ABSTRACT
Introduction
Invasive aspergillosis is associated with high morbidity and mortality in immunocompromised patients. It is now increasingly reported in critically ill patients, including those with respiratory viral infections, such as influenza and COVID-19. Antifungal management is challenging due to diagnostic delay, adverse drug reactions, drug–drug interactions, narrow therapeutic window, and the emergence of resistance. Isavuconazole is the most recent FDA approved azole for the treatment of invasive aspergillosis, with data continuing to accumulate.
Areas covered
The authors review the safety and efficacy of isavuconazole in the management of invasive aspergillosis based on the currently available evidence. The authors also report on the structure, mechanism of action, pharmacokinetic properties, in vitro and in vivo studies as well as clinical safety and efficacy reports of isavuconazole since its FDA approval.
Expert opinion
Isavuconazole is non-inferior to voriconazole and is a safe, effective, and better tolerated option for the treatment of invasive aspergillosis. It offers several advantages over other antifungal agents, including having a better adverse event profile with respect to hepatotoxicity, neuro-visual toxicity, QTc prolongation, as well as a stable pharmacokinetic profile obviating the need for therapeutic drug monitoring. Further studies are needed to evaluate its performance in prophylaxis against invasive aspergillosis as well as in the treatment of aspergillosis in critically ill patients without underlying cancer or transplant.
Article highlights
Invasive aspergillosis is an invasive fungal infection associated with high morbidity and mortality in immunocompromised patients.
Isavuconazole is the most recent FDA approved azole for the treatment of invasive aspergillosis.

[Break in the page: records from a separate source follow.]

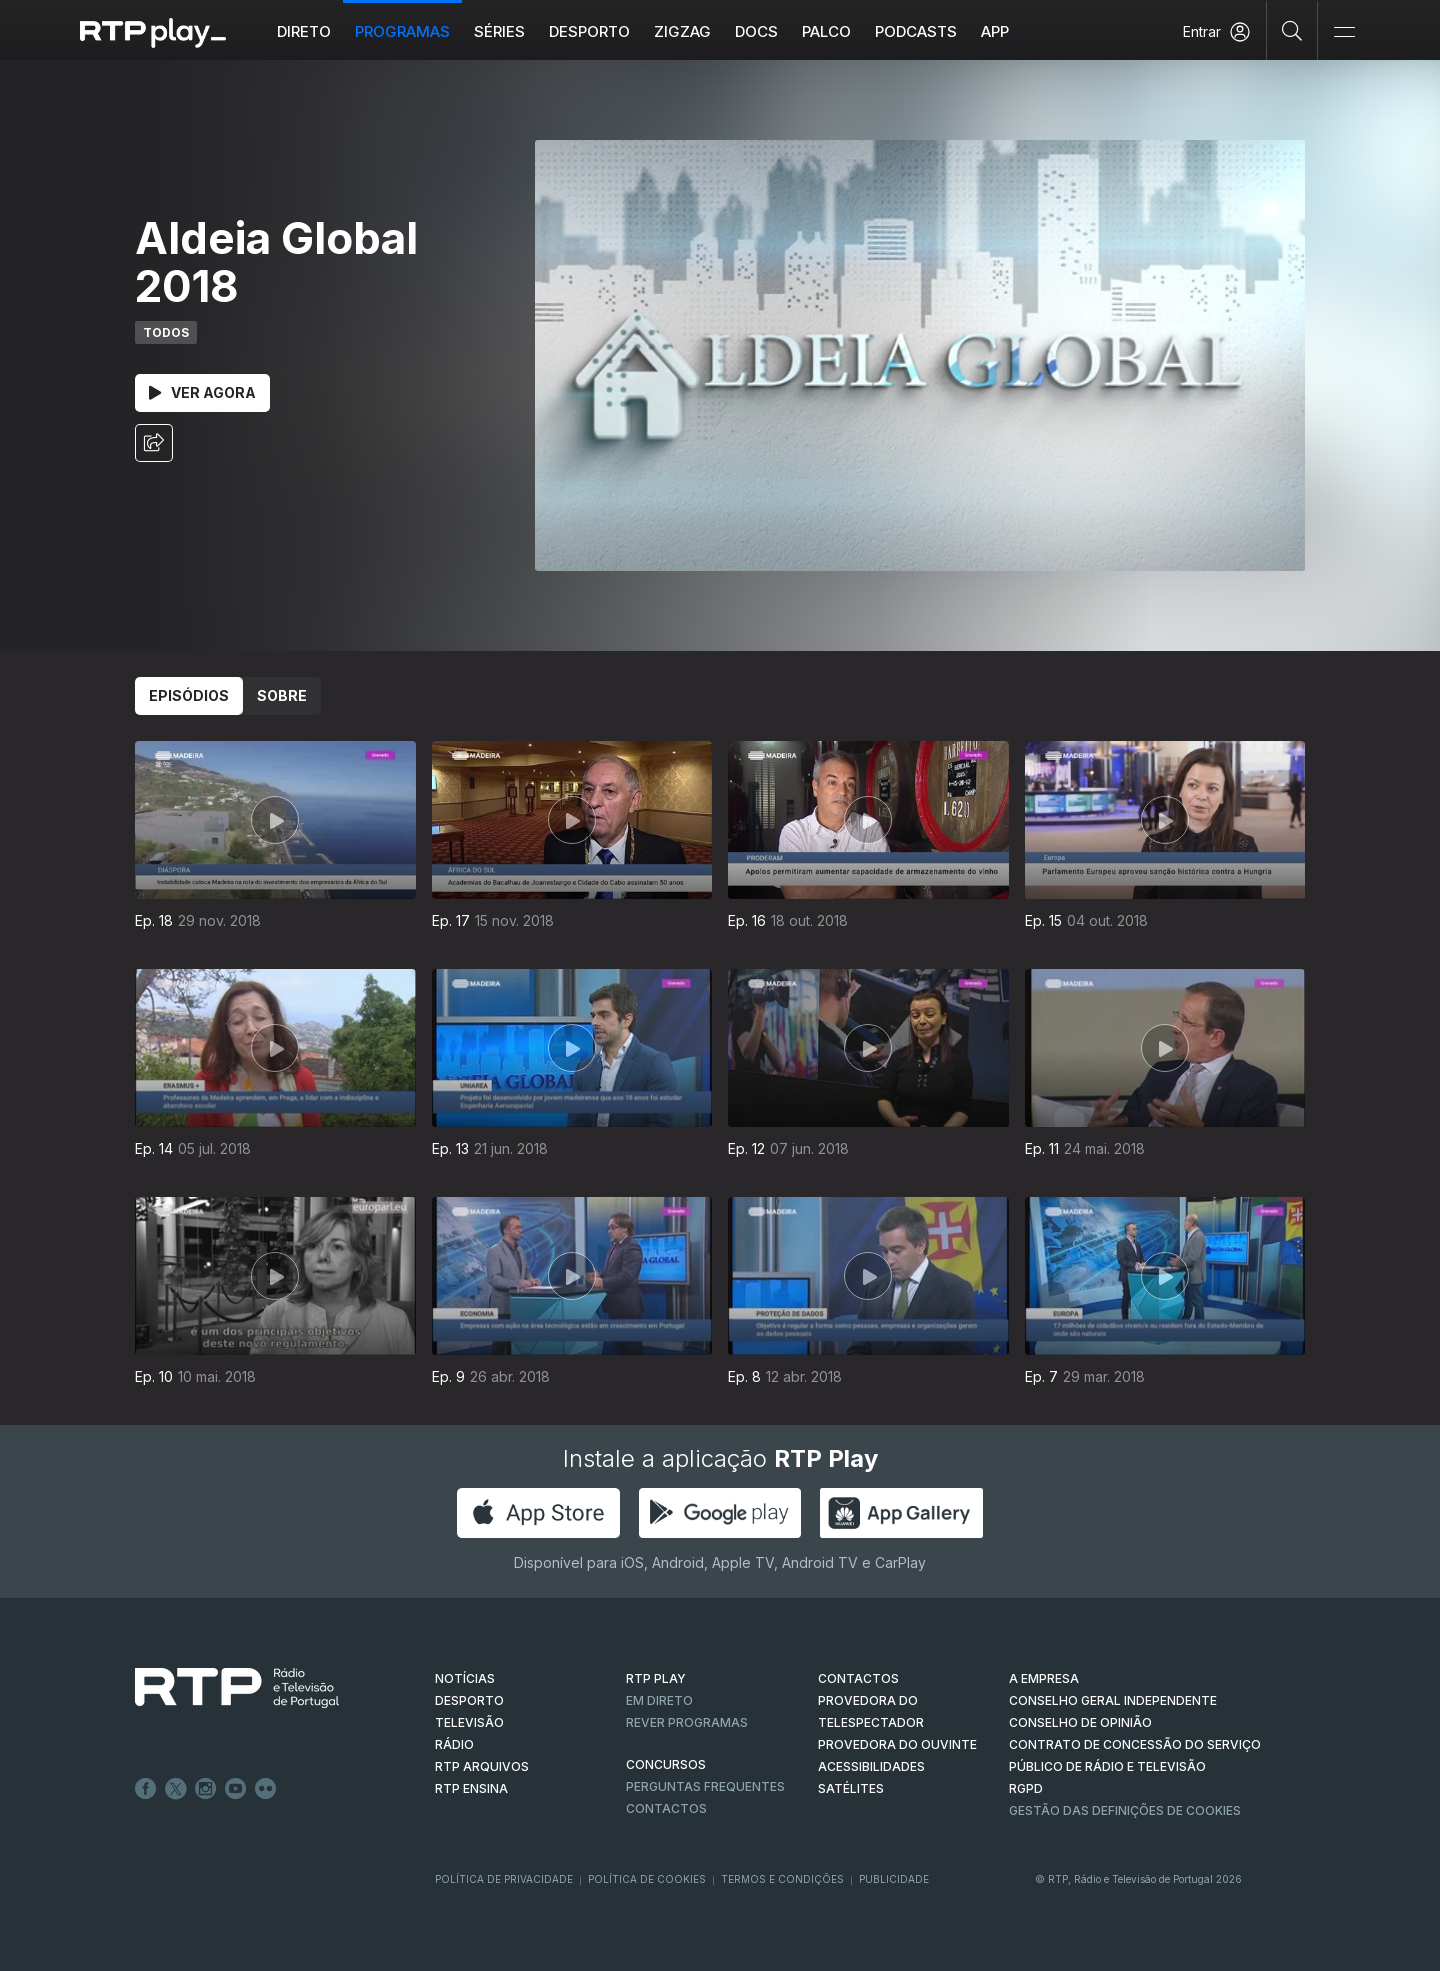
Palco (826, 31)
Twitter (176, 1789)
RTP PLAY (656, 1678)
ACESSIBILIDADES (871, 1766)
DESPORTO (469, 1700)
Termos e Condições (782, 1879)
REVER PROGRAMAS (687, 1722)
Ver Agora (202, 392)
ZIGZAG (682, 31)
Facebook (146, 1789)
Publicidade (894, 1879)
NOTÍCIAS (465, 1678)
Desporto (589, 31)
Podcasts (916, 31)
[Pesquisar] (1292, 30)
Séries (499, 31)
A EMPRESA (1044, 1678)
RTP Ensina (471, 1788)
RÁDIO (454, 1744)
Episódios (189, 695)
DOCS (756, 31)
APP (995, 31)
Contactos (666, 1808)
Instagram (206, 1789)
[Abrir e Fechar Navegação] (1344, 32)
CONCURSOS (666, 1764)
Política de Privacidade (504, 1879)
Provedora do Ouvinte (897, 1744)
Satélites (851, 1788)
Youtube (236, 1789)
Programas (402, 31)
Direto (304, 31)
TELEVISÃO (469, 1722)
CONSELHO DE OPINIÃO (1080, 1722)
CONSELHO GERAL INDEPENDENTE (1113, 1700)
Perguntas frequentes (705, 1786)
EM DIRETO (659, 1700)
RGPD (1026, 1788)
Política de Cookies (647, 1879)
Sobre (282, 695)
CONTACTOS (858, 1678)
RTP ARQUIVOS (482, 1766)
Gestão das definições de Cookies (1125, 1810)
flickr (266, 1789)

Isavuconazole is non-inferior to voriconazole and is a safe, effective, and better tolerated option for treatment of invasive aspergillosis
Isavuconazole offers several advantages over other antifungal agents such as better adverse event profile with respect to hepatotoxicity, neuro-visual toxicity, QTc prolongation, as well as stable pharmacokinetic profile obviating the need for therapeutic drug monitoring
Declaration of Interest
The authors have no relevant affiliations or financial involvement with any organization or entity with a financial interest in or financial conflict with the subject matter or materials discussed in the manuscript. This includes employment, consultancies, honoraria, stock ownership or options, expert testimony, grants or patents received or pending, or royalties.
Reviewer disclosures
Peer reviewers on this manuscript have no relevant financial or other relationships to disclose.